The spatial variation of α5‐GABAAR in synaptic cleft and extra‐synaptic membrane. (A) Anchoring proteins, gephyrin, were quantified using RT‐PCR and Western blot (a1, a2) (n = 3). (B) The space confinement size of synaptic α5‐GABAAR is displayed using 3D images from cartoon and immunostaining (b1, b2). Column graphs exhibit the degree α5‐GABAAR aggregation after sevoflurane treated. Space confinement size of α5‐GABAAR is displayed using voxel (b6–b8), and fluorescence intensity of α5‐GABAARs per unit area in CA1 synaptic space and extra‐synaptic space in 30 neuronal somata (b3–b5). *p < 0.05, **p < 0.01 versus CON. Unit of fluorescence intensity = arbitrary units (a.u.).

FIGURE 5

Principal mechanism for α5‐GABAAR participated in sevoflurane‐induced learning and memory impairment.

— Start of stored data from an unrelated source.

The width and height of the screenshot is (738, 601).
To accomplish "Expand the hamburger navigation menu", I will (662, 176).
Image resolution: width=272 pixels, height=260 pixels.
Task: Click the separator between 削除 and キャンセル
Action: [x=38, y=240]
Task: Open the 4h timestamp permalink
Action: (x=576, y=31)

An anesthesia model in young mice with a maintained sevoflurane concentration of 2.7%–3.0% (left). Increasing dephosphorylation of Radixin, activating α5‐GABAAR in extra‐synaptic space partially diffusing into synaptic cleft, where α5‐GABAARs anchored in a smaller confinement size and expressed stronger fluorescence intensity per voxel, although α5‐GABAARs also expressed stronger fluorescence intensity per voxel but stayed in unchanged confinement size in extra‐synaptic space. Interestingly, dephosphorylation of Radixin did not change α5‐GABAARs expression level in synaptic cleft. So wrong anchoring of α5‐GABAARs in synaptic and extra‐synaptic space participate in sevoflurane‐induced learning and memory impairment (right).